Зайдя в одно из мест, где они часто любили завтракать, будучи студентами, молодые Императоры решили выпить по чашке чая. Это было совершенной новинкой в Риме, находка римских легионеров во время одного из военных походов крайнего столетия. Наутро перед сражением многим солдатам очень сильно хотелось спать, потому как пища, которую приходилось экономить из-за недостаточного снабжения провизией легиона, мало насыщала, и сон привыкших к более-менее сносному прежде питанию воинов сбился. Несмотря на привычное волнение перед битвой, желудки у некоторых прямо-таки сводило от голода, а на пустые похлебки смотреть им уже было тошно. Поэтому, проспав по паре часов, они проснулись на рассвете, уже обессилившие и уставшие, не годные к ожидавшей их битве.
Тогда-то двое самых находчивых из них отправились на поиски хотя бы чего-то съедобного в округе. То, что они поведали остальным, мало походило на правду, но слова их были таковы: «Девушка, один-в-один Церера, выглянула из-за деревьев. Юная, с загорелой кожей, босая и одетая в платье, сплетенное из золотистых колосьев, она явилась к нам со своими змеями, обвивавшими прекрасные руки. Церера мягко нам улыбнулась и спросила, чего мы желаем. Конечно же, мы сказали, что хотим прогнать сон. Тогда она кивнула и указала нам на кусты, что росли посреди поляны, на которой мы стояли. Мы спросили, чем же эти кусты могут помочь нам в приобретении бодрости, и Церера сказала, что листья их, заваренные в кипятке сделают нас достаточно бодрыми, чтобы победить в грядущем сражении». Разумеется, многие рассмеялись, услышав их рассказ. «Изголодались по девкам и сну, вот и все тут» – думали они. Другие же, однако, решив, что хуже уже быть и не может, поставили воду на огонь, а затем, вскипятив ее, залили ей несколько листьев с веток, что отломили легионеры.

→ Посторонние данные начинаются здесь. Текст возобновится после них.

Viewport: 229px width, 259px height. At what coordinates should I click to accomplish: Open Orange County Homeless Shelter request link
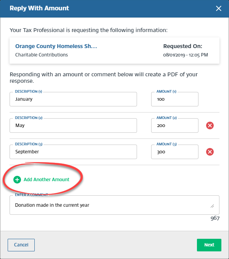click(56, 46)
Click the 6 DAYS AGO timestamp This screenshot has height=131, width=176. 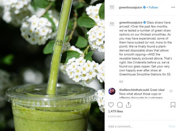[115, 117]
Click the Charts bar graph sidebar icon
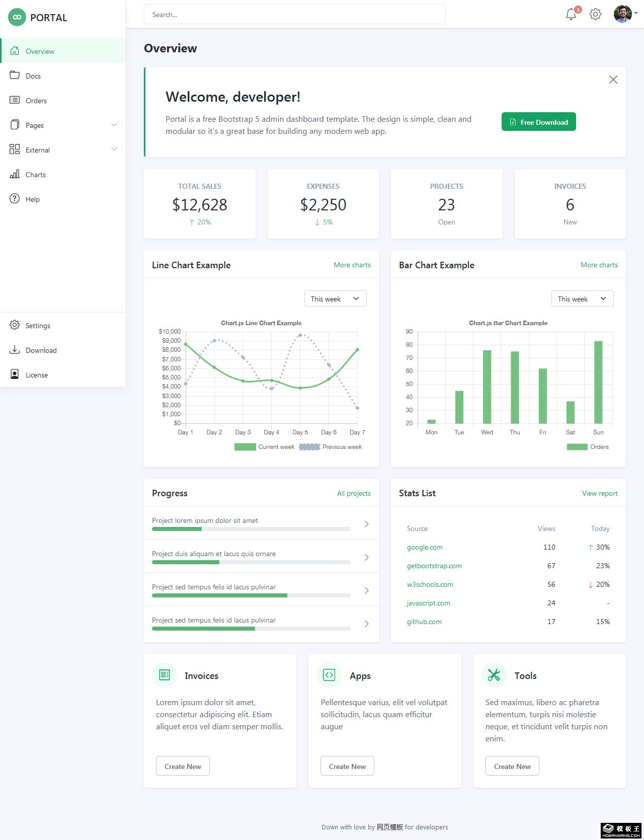The width and height of the screenshot is (644, 840). point(15,174)
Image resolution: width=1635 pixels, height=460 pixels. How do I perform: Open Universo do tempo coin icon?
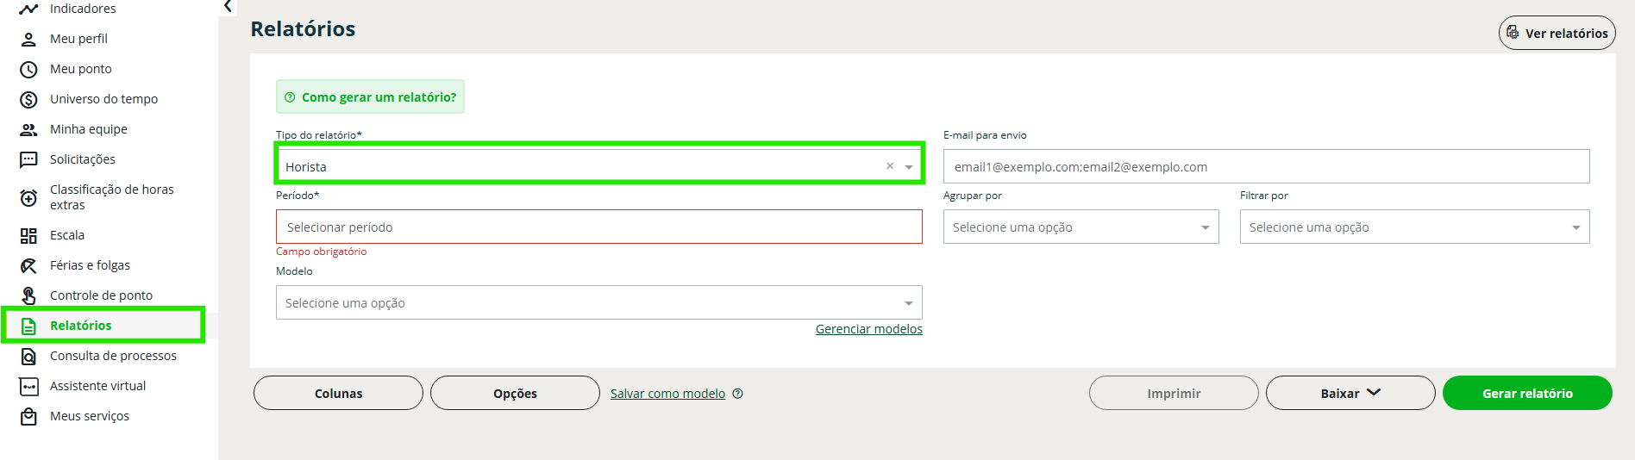tap(28, 99)
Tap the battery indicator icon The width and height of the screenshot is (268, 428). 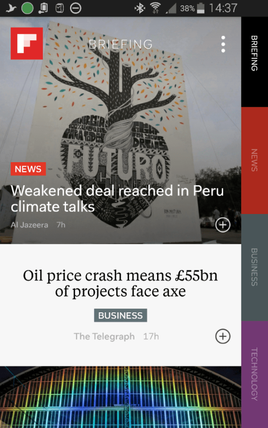201,8
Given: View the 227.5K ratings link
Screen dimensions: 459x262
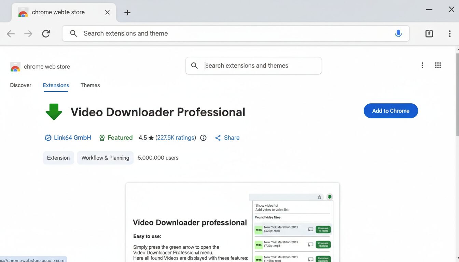Looking at the screenshot, I should 176,138.
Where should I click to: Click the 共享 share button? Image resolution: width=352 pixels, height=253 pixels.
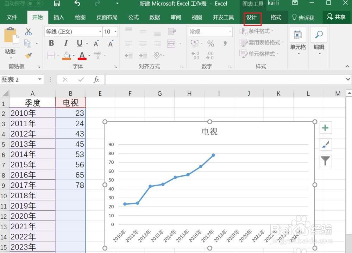[x=336, y=17]

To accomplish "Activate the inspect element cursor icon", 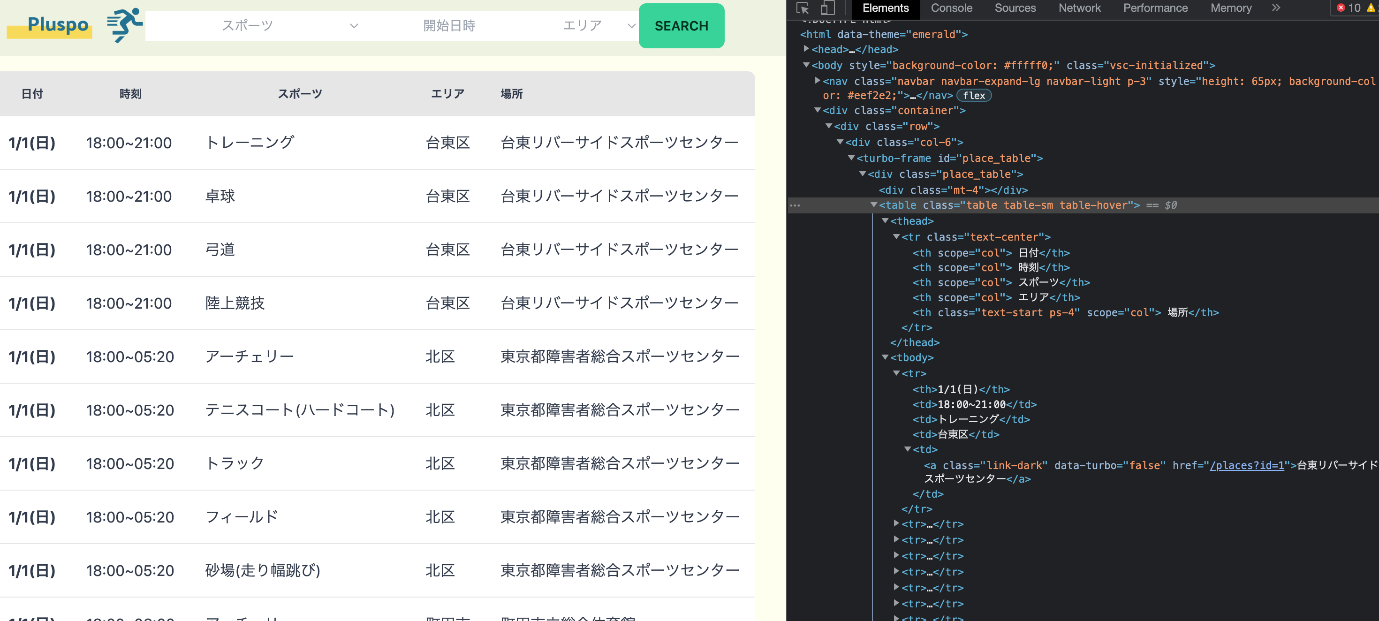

Как только отвар попробовали несколько смельчаков, они на глазах преобразились. Взгляд их утратил вялость, движения стали более энергичными. Съев свой хлеб, они отправились разминаться перед битвой. Остальные же последовали их примеру. Поэтому во время сражения все они были бодры, несмотря на то, что физически ослабли за последнее время, и их настрой помог одержать им победу.
После возвращения в Рим легионеры смогли описать то, как выглядело то дарящее бодрость и силы растение, его смогли отыскать и начать разводить обычные граждане. В студенческих кафе чай тоже стали продавать, и многие учащиеся по сей день благодарили легионеров и Цереру, что указала им на чайное дерево.
– И все-таки мне не кажется, что им и впрямь встретилась богиня, – сказал Кассиан, вспоминая легенду. – Думаю, они просто начали жевать все, что жевалось, и, почувствовав горечь листьев, решили, что это даст им нужный эффект.
– Так или иначе, – усмехнулся Ромул, который попивал «специально остывший» чай. Он всегда заказывал только его, потому что ему почти никогда не бывало холодно, скорее наоборот, и Император не упускал возможности слегка охладиться. – Они его получили, и это главное. А как было на самом деле, меня мало интересует, по правде говоря. Но история хороша.